Existe-t-il d'autres comportements préventifs à adopter pour protéger sa peau ? 
Le terme prévention est le maitre-mot. Il est essentiel de prendre très tôt soin de sa peau, comme je l'explique dans mon livre. Il faut savoir identifier son type de peau et adopter les bons gestes en conséquence, mais aussi bien nettoyer sa peau et faire de son rituel beauté une cérémonie à l'image de la cérémonie du thé, où l'on a rendez-vous avec plaisir avec soi-même, de façon zen et pour son plus grand bien. Il faut entendre par rituel, régularité. Une bonne hygiène de vie, au même titre qu'une bonne hygiène alimentaire, participe à la santé de la peau et à la santé tout court.

Vous parlez de deux écoles antagonistes en matière de rituel beauté au Japon : le layering et le soboku-biyo. Sans être nommé, ce deuxième rituel fait l'unanimité depuis le début de la crise sanitaire. Comment expliquer ce besoin d'un retour à l'authentique, à l'essentiel ?
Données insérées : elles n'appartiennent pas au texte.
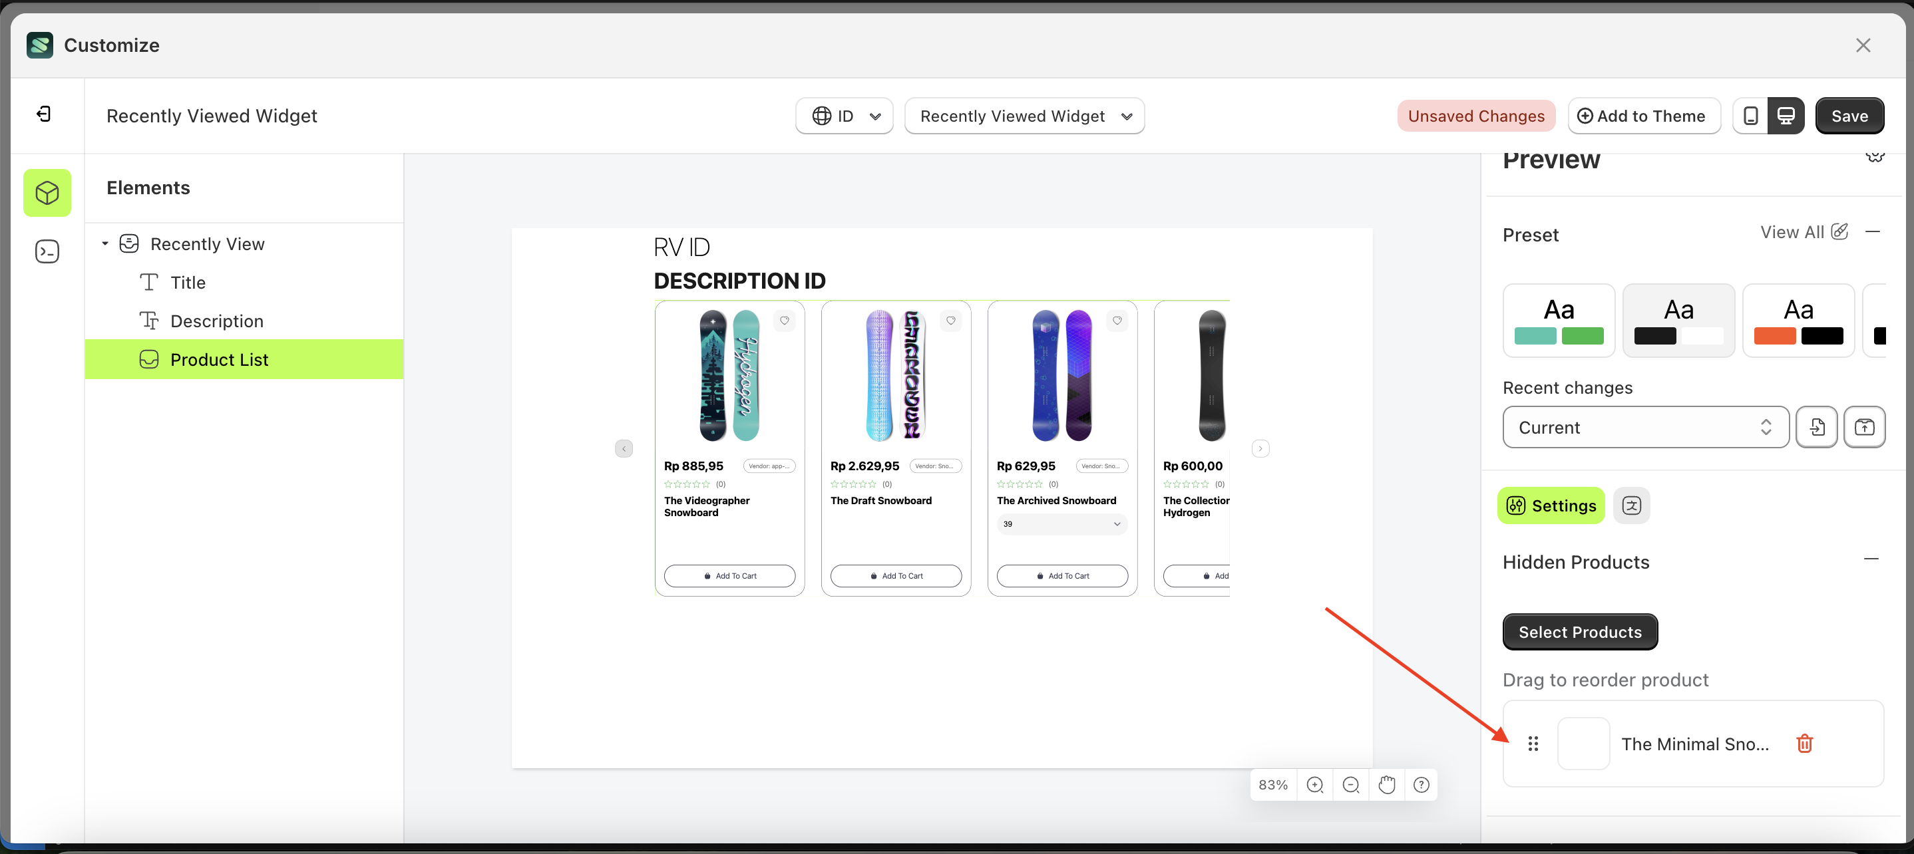
Task: Choose the orange and black preset swatch
Action: [1797, 321]
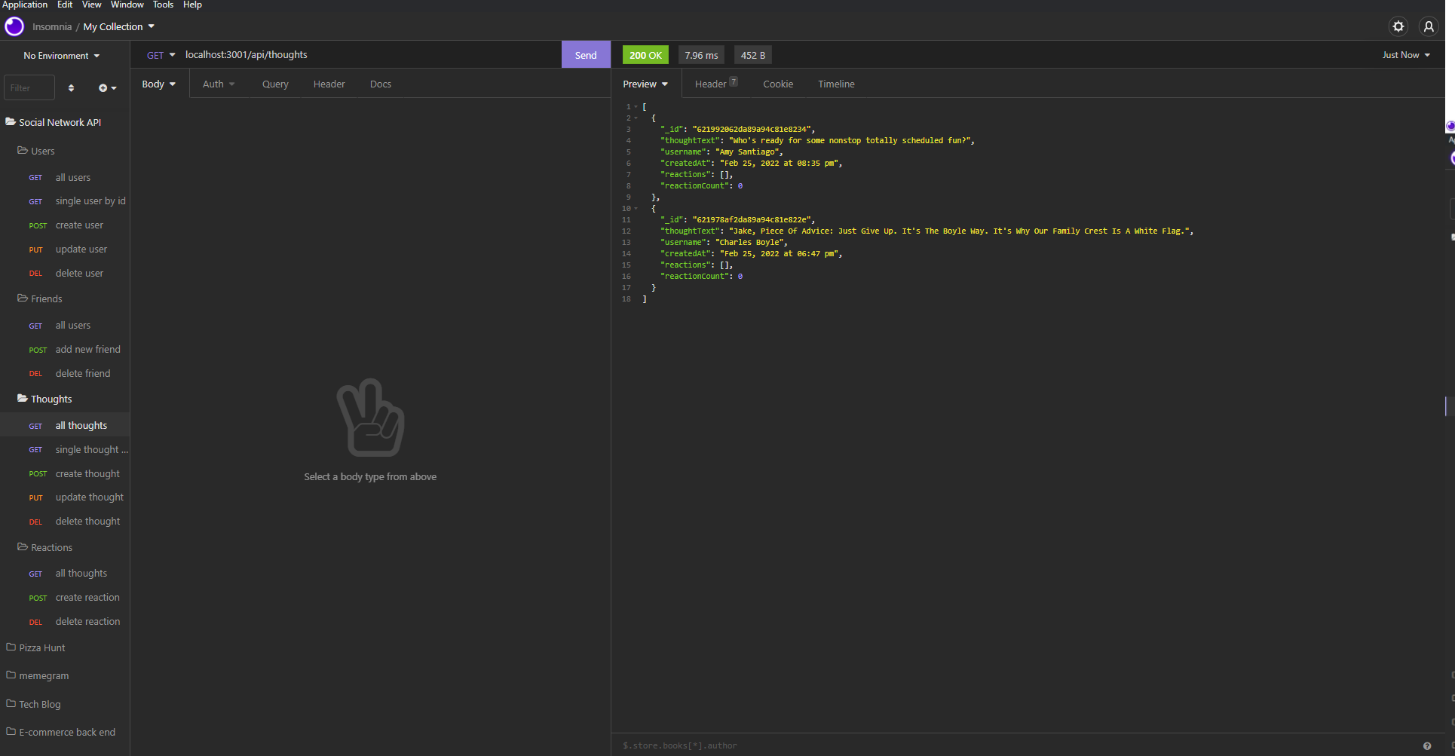Open Insomnia application settings via gear icon
Screen dimensions: 1455x756
(1398, 26)
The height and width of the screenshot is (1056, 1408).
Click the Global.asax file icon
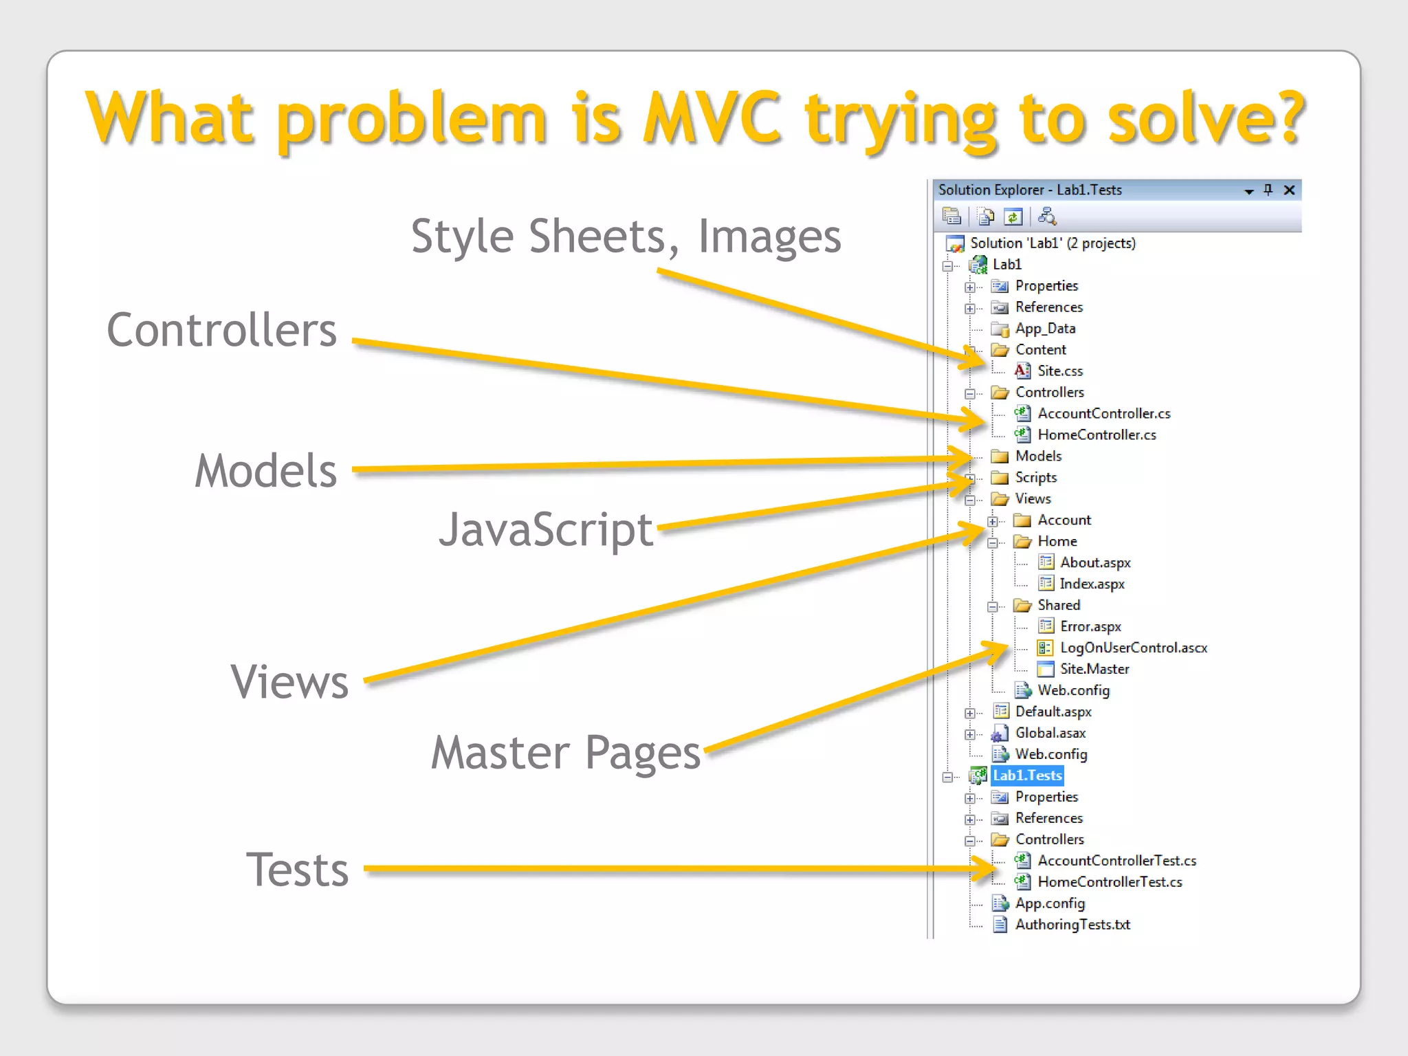point(1000,733)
Effectivement, le soboku-biyo signifie littéralement la beauté simple, c'est un concept japonais minimaliste. On recherche la sobriété tant dans le choix et le nombre de produits, éthiques, naturels mais de qualité que dans la manière de les appliquer avec des gestes simples à la main ou au pinceau. On utilise également de l'eau tiède. On limite le nombre d'actions sur la peau pour préserver au mieux la barrière hydrolipidique qui la protège des agressions extérieures. Je suis tout à fait en phase avec cette approche et c'est celle que je recommande. Il faut savoir laisser la peau respirer pour que celle-ci fasse son travail auto-protecteur, ne pas la surcharger pour éviter de la rendre addicte aux crèmes au risque de la voir se dessécher très rapidement. Par ailleurs, je pense que l'on se sent davantage concerné par notre planète. Il y a une réelle prise de conscience par rapport au respect de la nature, à la protection de l'environnement et pour cela on va à l'essentiel et on se déleste du superflu.

Cette approche se caractérise par un autre rituel, le kinubiyou facial®. En quoi consiste-t-il ?
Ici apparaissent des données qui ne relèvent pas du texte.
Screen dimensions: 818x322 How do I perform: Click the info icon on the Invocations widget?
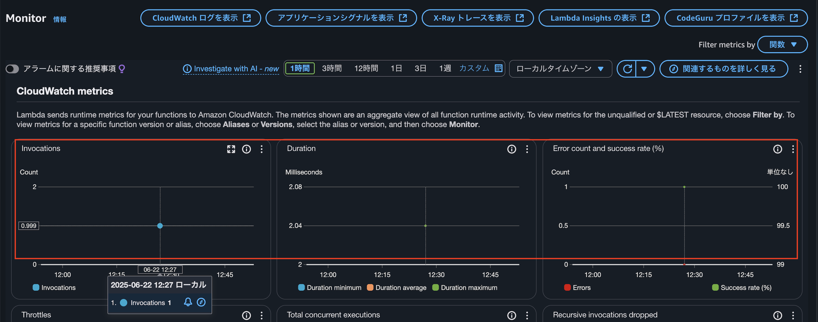[246, 149]
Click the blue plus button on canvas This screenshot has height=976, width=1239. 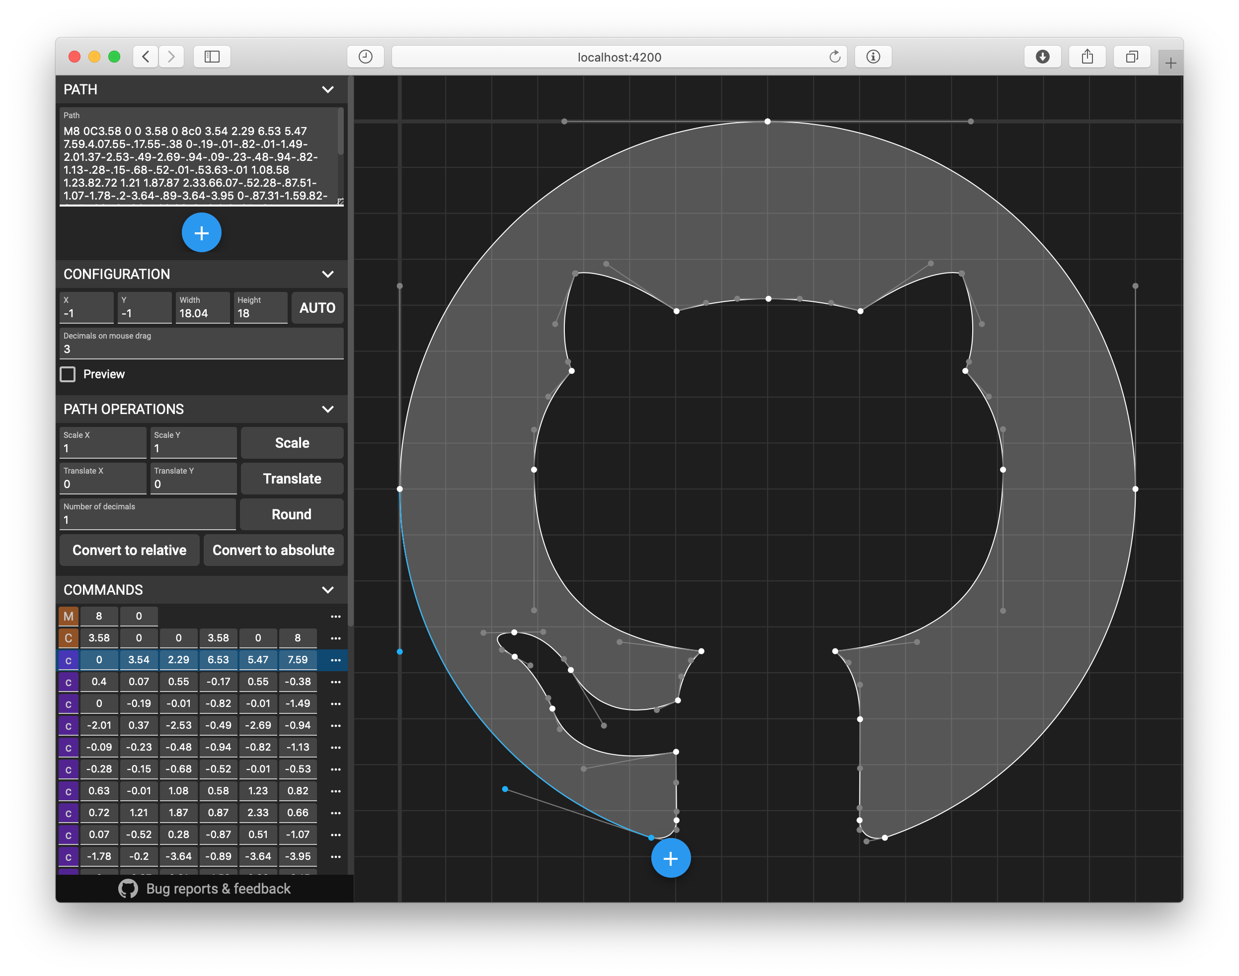click(671, 858)
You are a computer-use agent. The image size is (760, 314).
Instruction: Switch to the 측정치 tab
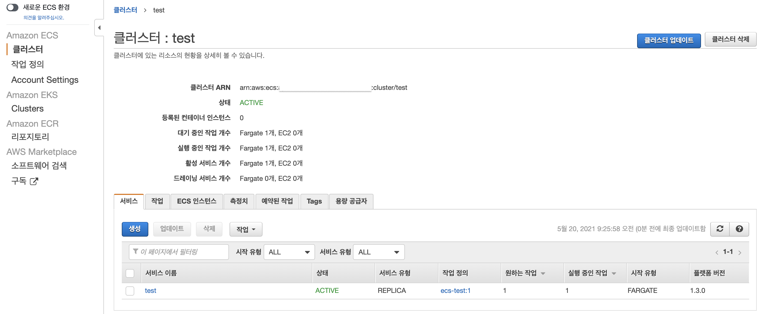pyautogui.click(x=239, y=201)
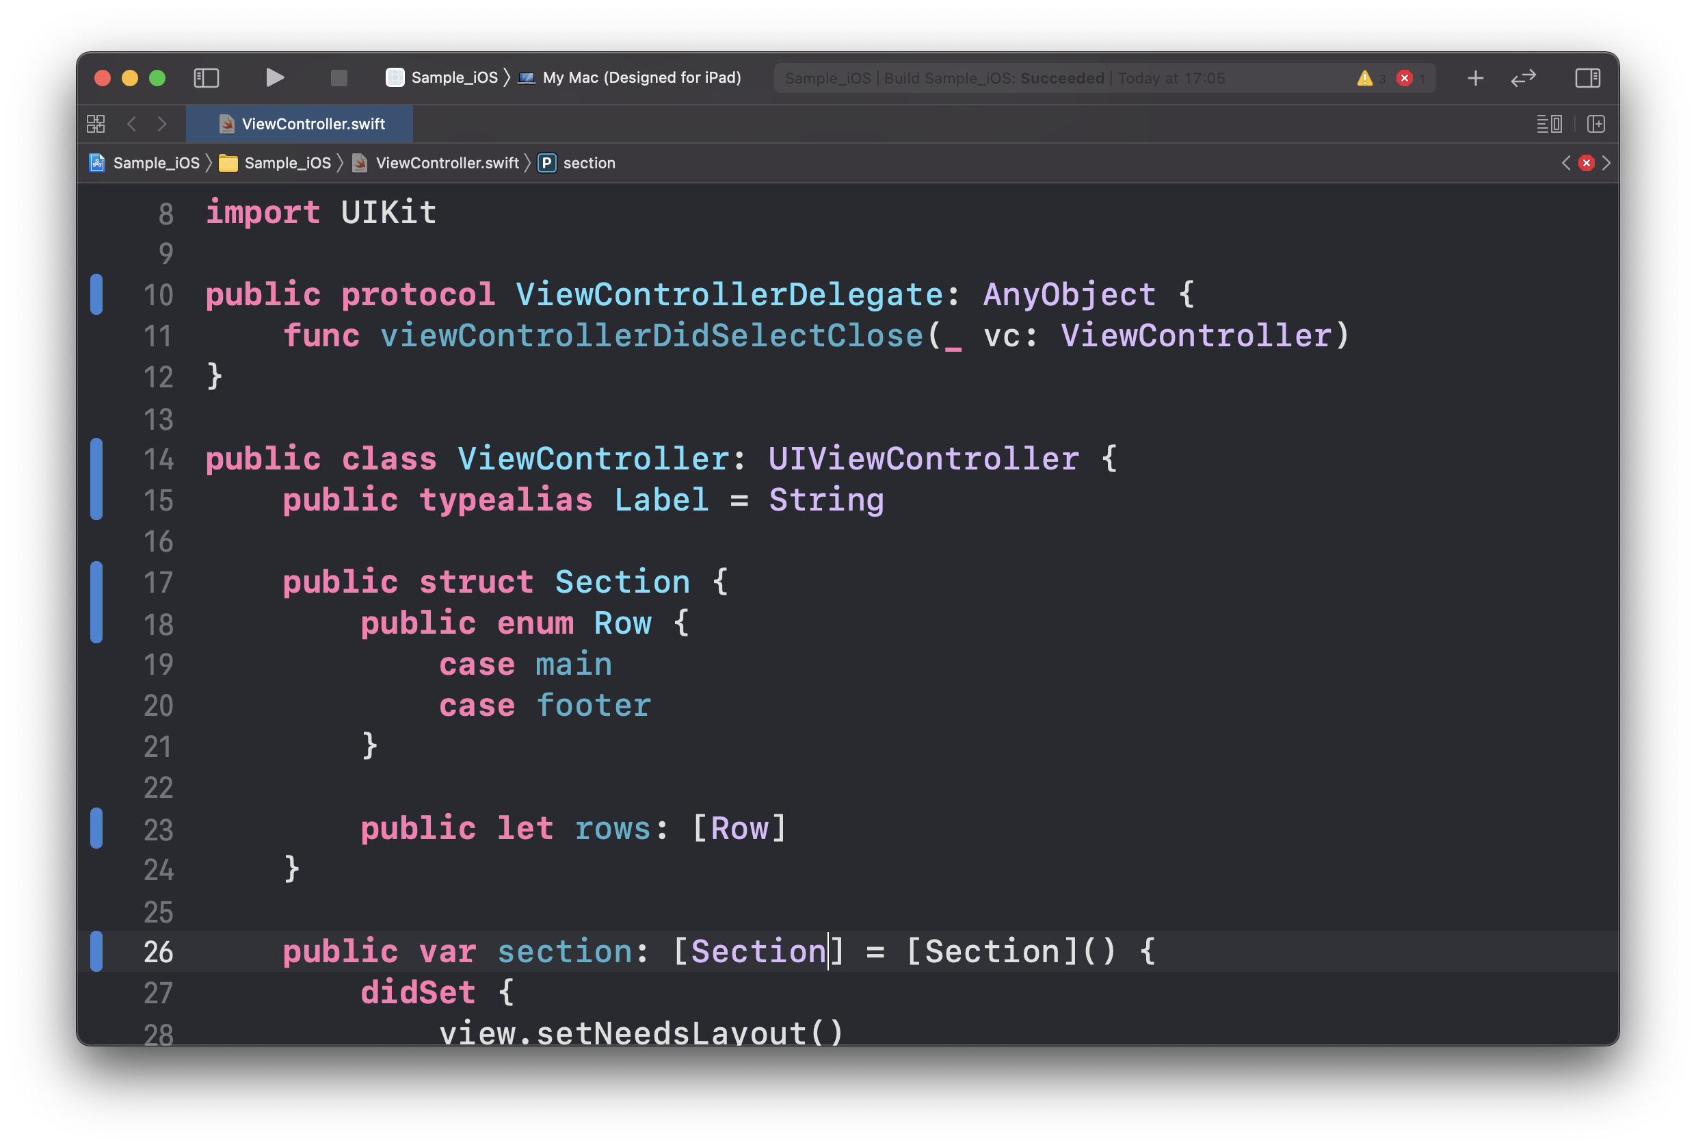Go forward in editor history
Viewport: 1696px width, 1147px height.
[x=162, y=124]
J'ai importé ce concept du Japon. J'ai été initiée à cette magnifique méthode de soin de la peau au naturel, qui tire les bénéfices des propriétés de la soie. On utilise essentiellement des pinceaux de soie élaborés de façon éthique et ancestrale avec la plus grande délicatesse. Le contact du pinceau à l'eau tiède libère la séricine, une substance naturelle qui protège le microbiome cutané. Ce soin d'une extrême douceur améliore la qualité de la peau. Il fait à lui seul office de nettoyage, de peeling naturel et d'hydratation. On retrouve une peau saine et belle sans autres produits complémentaires. Je l'accompagne régulièrement d'un Kobido.

Finalement, quelles sont les inspirations beauté japonaises dont les Occidentaux devraient s'inspirer ?
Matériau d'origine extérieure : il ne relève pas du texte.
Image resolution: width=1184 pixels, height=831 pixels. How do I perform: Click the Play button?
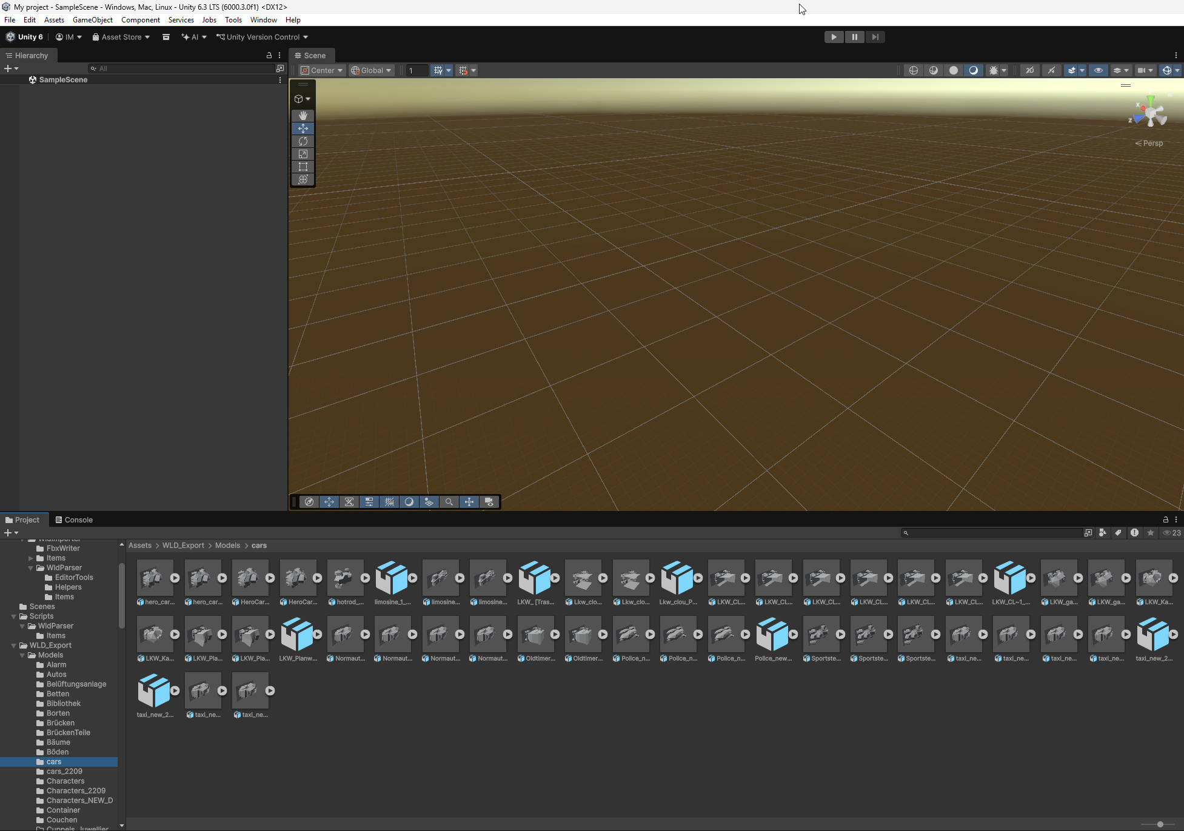tap(834, 37)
Les Occidentaux sont davantage axés sur la réparation que sur la prévention. Prendre soin de sa beauté au Japon ne correspond en aucun cas à un acte égocentrique, il s'agit au contraire d'un devoir, une façon de prendre soin de sa santé, et ce, dès son plus jeune âge. Tout le raffinement de la culture japonaise que j'évoque dans mon livre est une grande source d'inspiration : la manière de réaliser ou de consommer un repas, de prendre soin de sa peau en conscience et de manière zen, etc. trouvent une résonance en synergie, avec les recommandations scientifiques, tel un écho qui les a précédées depuis des siècles. Les centenaires d'Okinawa en sont la parfaite illustration. A travers ces préceptes culturels et philosophiques, le corps et l'esprit sont en parfaite communion pour une meilleure santé et une plus grande sérénité.

* "Kobido - Soins de beauté et autres rituels secrets des Japonaises", Elisabeth Alimi, Editions Leduc, sorti le 22 juin 2021.